**Data for locating words and elements**
-- start --

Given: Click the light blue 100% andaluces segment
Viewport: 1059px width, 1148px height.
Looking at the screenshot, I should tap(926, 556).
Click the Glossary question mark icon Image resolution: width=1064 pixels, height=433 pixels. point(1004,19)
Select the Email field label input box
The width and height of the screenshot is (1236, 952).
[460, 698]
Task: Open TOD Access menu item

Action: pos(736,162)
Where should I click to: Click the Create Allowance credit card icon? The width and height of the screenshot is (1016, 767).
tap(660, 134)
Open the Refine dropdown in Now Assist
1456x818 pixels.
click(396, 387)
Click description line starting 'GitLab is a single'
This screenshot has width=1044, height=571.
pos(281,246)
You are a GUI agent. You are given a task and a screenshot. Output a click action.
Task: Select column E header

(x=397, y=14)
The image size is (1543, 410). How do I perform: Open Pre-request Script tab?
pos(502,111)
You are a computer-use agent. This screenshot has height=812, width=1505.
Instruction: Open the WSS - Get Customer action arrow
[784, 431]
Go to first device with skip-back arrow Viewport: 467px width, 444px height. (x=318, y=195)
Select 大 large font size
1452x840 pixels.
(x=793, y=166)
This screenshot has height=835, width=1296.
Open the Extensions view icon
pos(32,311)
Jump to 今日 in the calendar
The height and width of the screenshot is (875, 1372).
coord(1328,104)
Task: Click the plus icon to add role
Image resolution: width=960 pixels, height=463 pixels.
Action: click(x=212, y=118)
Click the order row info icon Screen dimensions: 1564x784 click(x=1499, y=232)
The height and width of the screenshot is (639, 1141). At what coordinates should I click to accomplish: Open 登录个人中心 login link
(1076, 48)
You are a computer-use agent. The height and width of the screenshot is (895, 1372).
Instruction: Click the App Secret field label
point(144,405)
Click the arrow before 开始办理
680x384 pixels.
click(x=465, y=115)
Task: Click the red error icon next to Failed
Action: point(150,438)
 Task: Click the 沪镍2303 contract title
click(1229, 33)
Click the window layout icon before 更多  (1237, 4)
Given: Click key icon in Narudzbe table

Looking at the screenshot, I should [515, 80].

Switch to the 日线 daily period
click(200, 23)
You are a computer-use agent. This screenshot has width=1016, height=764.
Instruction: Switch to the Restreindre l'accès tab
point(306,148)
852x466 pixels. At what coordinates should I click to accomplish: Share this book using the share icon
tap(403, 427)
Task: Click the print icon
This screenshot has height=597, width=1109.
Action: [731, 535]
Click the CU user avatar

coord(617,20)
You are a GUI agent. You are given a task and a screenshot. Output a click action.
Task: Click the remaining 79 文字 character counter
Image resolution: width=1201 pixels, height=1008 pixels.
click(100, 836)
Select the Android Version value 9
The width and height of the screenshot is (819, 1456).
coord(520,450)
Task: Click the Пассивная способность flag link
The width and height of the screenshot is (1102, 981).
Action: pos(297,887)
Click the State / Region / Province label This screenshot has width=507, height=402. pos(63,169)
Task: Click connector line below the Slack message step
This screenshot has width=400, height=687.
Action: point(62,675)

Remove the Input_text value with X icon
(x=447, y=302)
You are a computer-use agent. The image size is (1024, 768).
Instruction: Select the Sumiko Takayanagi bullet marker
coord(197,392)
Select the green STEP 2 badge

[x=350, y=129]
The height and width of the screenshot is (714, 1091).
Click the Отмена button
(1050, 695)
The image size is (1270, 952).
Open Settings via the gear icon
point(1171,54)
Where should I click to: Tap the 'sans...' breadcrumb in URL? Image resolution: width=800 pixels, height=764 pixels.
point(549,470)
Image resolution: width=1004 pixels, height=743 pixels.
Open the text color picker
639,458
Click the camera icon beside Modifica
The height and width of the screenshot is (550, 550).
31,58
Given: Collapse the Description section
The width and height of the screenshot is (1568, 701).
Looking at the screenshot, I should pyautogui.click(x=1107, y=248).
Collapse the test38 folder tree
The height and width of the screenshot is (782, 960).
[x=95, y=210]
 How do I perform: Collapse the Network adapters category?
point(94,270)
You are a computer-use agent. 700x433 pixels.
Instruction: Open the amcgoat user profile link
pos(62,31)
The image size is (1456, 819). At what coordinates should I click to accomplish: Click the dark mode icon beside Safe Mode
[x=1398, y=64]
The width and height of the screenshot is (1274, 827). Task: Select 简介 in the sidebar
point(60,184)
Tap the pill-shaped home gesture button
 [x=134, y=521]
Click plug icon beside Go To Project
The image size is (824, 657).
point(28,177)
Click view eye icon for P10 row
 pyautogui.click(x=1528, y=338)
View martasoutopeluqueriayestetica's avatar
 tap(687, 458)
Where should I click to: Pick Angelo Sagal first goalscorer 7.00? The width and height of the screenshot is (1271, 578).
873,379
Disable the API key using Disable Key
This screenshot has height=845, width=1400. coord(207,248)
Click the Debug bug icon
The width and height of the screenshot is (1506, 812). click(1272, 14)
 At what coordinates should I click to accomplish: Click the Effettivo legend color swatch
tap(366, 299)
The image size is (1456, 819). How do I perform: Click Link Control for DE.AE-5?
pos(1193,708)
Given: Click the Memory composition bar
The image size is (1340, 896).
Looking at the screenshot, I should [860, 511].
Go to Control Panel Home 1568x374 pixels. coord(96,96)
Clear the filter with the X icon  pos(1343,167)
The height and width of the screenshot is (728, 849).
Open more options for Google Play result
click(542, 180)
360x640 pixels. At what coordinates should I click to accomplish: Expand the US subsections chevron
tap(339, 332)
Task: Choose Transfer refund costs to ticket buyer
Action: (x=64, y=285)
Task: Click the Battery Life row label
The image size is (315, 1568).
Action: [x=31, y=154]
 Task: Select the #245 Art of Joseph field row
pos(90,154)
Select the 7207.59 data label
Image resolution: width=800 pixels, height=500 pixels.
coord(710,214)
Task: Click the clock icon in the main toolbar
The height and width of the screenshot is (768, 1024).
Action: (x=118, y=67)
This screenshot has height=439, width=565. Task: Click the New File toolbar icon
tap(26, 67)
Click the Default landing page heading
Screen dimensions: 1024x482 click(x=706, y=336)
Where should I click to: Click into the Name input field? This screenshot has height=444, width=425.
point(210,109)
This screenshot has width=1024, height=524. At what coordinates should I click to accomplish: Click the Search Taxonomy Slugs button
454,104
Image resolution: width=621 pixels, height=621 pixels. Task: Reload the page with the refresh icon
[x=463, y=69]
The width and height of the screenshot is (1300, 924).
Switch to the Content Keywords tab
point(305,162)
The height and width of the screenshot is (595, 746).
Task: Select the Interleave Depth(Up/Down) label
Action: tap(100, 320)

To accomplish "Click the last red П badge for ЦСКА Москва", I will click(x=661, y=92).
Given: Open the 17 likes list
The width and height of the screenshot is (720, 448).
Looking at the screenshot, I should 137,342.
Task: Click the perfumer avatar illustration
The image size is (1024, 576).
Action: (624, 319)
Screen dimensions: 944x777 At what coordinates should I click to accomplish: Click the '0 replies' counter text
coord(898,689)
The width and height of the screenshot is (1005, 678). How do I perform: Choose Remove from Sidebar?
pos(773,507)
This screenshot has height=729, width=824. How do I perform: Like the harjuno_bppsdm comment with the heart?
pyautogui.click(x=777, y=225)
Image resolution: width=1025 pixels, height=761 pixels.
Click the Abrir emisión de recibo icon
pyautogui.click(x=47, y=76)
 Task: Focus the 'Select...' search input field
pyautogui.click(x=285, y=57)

-- end --

Please rewrite all of the data above, swapping "How do I perform" for "How can I do" everywhere it appears and keeping everything else the same.

Given: Click the light blue 100% andaluces segment
Viewport: 1059px width, 1148px height.
Looking at the screenshot, I should tap(926, 556).
Click the Glossary question mark icon Image resolution: width=1064 pixels, height=433 pixels. point(1004,19)
Select the Email field label input box
The width and height of the screenshot is (1236, 952).
[460, 698]
Task: Open TOD Access menu item

Action: pos(736,162)
Where should I click to: Click the Create Allowance credit card icon? The width and height of the screenshot is (1016, 767).
tap(660, 134)
Open the Refine dropdown in Now Assist
1456x818 pixels.
click(396, 387)
Click description line starting 'GitLab is a single'
This screenshot has width=1044, height=571.
pos(281,246)
You are a GUI agent. You are given a task and a screenshot. Output a click action.
Task: Select column E header

(x=397, y=14)
The image size is (1543, 410). How can I do: Open Pre-request Script tab?
pos(502,111)
You are a computer-use agent. This screenshot has height=812, width=1505.
Instruction: Open the WSS - Get Customer action arrow
[784, 431]
Go to first device with skip-back arrow Viewport: 467px width, 444px height. (x=318, y=195)
Select 大 large font size
1452x840 pixels.
(x=793, y=166)
This screenshot has height=835, width=1296.
Open the Extensions view icon
pos(32,311)
Jump to 今日 in the calendar
The height and width of the screenshot is (875, 1372).
coord(1328,104)
Task: Click the plus icon to add role
Image resolution: width=960 pixels, height=463 pixels.
Action: click(x=212, y=118)
Click the order row info icon Screen dimensions: 1564x784 click(x=1499, y=232)
The height and width of the screenshot is (639, 1141). At what coordinates should I click to accomplish: Open 登录个人中心 login link
(1076, 48)
You are a computer-use agent. The height and width of the screenshot is (895, 1372).
Instruction: Click the App Secret field label
point(144,405)
Click the arrow before 开始办理
680x384 pixels.
click(x=465, y=115)
Task: Click the red error icon next to Failed
Action: point(150,438)
 Task: Click the 沪镍2303 contract title
click(1229, 33)
Click the window layout icon before 更多  (1237, 4)
Given: Click key icon in Narudzbe table

Looking at the screenshot, I should [515, 80].

Switch to the 日线 daily period
click(200, 23)
You are a computer-use agent. This screenshot has width=1016, height=764.
Instruction: Switch to the Restreindre l'accès tab
point(306,148)
852x466 pixels. At what coordinates should I click to accomplish: Share this book using the share icon
tap(403, 427)
Task: Click the print icon
This screenshot has height=597, width=1109.
Action: [731, 535]
Click the CU user avatar

coord(617,20)
You are a GUI agent. You are given a task and a screenshot. Output a click action.
Task: Click the remaining 79 文字 character counter
Image resolution: width=1201 pixels, height=1008 pixels.
click(100, 836)
Select the Android Version value 9
The width and height of the screenshot is (819, 1456).
coord(520,450)
Task: Click the Пассивная способность flag link
The width and height of the screenshot is (1102, 981).
Action: pos(297,887)
Click the State / Region / Province label This screenshot has width=507, height=402. pos(63,169)
Task: Click connector line below the Slack message step
This screenshot has width=400, height=687.
Action: point(62,675)

Remove the Input_text value with X icon
(x=447, y=302)
You are a computer-use agent. The image size is (1024, 768).
Instruction: Select the Sumiko Takayanagi bullet marker
coord(197,392)
Select the green STEP 2 badge

[x=350, y=129]
The height and width of the screenshot is (714, 1091).
Click the Отмена button
(1050, 695)
The image size is (1270, 952).
Open Settings via the gear icon
point(1171,54)
Where should I click to: Tap the 'sans...' breadcrumb in URL? Image resolution: width=800 pixels, height=764 pixels.
point(549,470)
Image resolution: width=1004 pixels, height=743 pixels.
Open the text color picker
639,458
Click the camera icon beside Modifica
The height and width of the screenshot is (550, 550).
31,58
Given: Collapse the Description section
The width and height of the screenshot is (1568, 701).
Looking at the screenshot, I should pyautogui.click(x=1107, y=248).
Collapse the test38 folder tree
The height and width of the screenshot is (782, 960).
[x=95, y=210]
 How can I do: Collapse the Network adapters category?
point(94,270)
You are a computer-use agent. 700x433 pixels.
Instruction: Open the amcgoat user profile link
pos(62,31)
The image size is (1456, 819). At what coordinates should I click to accomplish: Click the dark mode icon beside Safe Mode
[x=1398, y=64]
The width and height of the screenshot is (1274, 827). Task: Select 简介 in the sidebar
point(60,184)
Tap the pill-shaped home gesture button
 [x=134, y=521]
Click plug icon beside Go To Project
The image size is (824, 657).
point(28,177)
Click view eye icon for P10 row
 pyautogui.click(x=1528, y=338)
View martasoutopeluqueriayestetica's avatar
 tap(687, 458)
Where should I click to: Pick Angelo Sagal first goalscorer 7.00? The width and height of the screenshot is (1271, 578).
873,379
Disable the API key using Disable Key
This screenshot has height=845, width=1400. coord(207,248)
Click the Debug bug icon
The width and height of the screenshot is (1506, 812). click(1272, 14)
 At what coordinates should I click to accomplish: Click the Effettivo legend color swatch
tap(366, 299)
The image size is (1456, 819). How can I do: Click Link Control for DE.AE-5?
pos(1193,708)
Given: Click the Memory composition bar
The image size is (1340, 896).
Looking at the screenshot, I should [860, 511].
Go to Control Panel Home 1568x374 pixels. coord(96,96)
Clear the filter with the X icon  pos(1343,167)
The height and width of the screenshot is (728, 849).
Open more options for Google Play result
click(542, 180)
360x640 pixels. At what coordinates should I click to accomplish: Expand the US subsections chevron
tap(339, 332)
Task: Choose Transfer refund costs to ticket buyer
Action: (x=64, y=285)
Task: Click the Battery Life row label
The image size is (315, 1568).
Action: [x=31, y=154]
 Task: Select the #245 Art of Joseph field row
pos(90,154)
Select the 7207.59 data label
Image resolution: width=800 pixels, height=500 pixels.
coord(710,214)
Task: Click the clock icon in the main toolbar
The height and width of the screenshot is (768, 1024).
Action: (x=118, y=67)
This screenshot has height=439, width=565. Task: Click the New File toolbar icon
tap(26, 67)
Click the Default landing page heading
Screen dimensions: 1024x482 click(x=706, y=336)
Where should I click to: Click into the Name input field? This screenshot has height=444, width=425.
point(210,109)
This screenshot has width=1024, height=524. At what coordinates should I click to accomplish: Click the Search Taxonomy Slugs button
454,104
Image resolution: width=621 pixels, height=621 pixels. Task: Reload the page with the refresh icon
[x=463, y=69]
The width and height of the screenshot is (1300, 924).
Switch to the Content Keywords tab
point(305,162)
The height and width of the screenshot is (595, 746).
Task: Select the Interleave Depth(Up/Down) label
Action: tap(100, 320)

To accomplish "Click the last red П badge for ЦСКА Москва", I will click(x=661, y=92).
Given: Open the 17 likes list
The width and height of the screenshot is (720, 448).
Looking at the screenshot, I should 137,342.
Task: Click the perfumer avatar illustration
The image size is (1024, 576).
Action: (624, 319)
Screen dimensions: 944x777 At what coordinates should I click to accomplish: Click the '0 replies' counter text
coord(898,689)
The width and height of the screenshot is (1005, 678). How can I do: Choose Remove from Sidebar?
pos(773,507)
This screenshot has height=729, width=824. How can I do: Like the harjuno_bppsdm comment with the heart?
pyautogui.click(x=777, y=225)
Image resolution: width=1025 pixels, height=761 pixels.
Click the Abrir emisión de recibo icon
pyautogui.click(x=47, y=76)
 Task: Focus the 'Select...' search input field
pyautogui.click(x=285, y=57)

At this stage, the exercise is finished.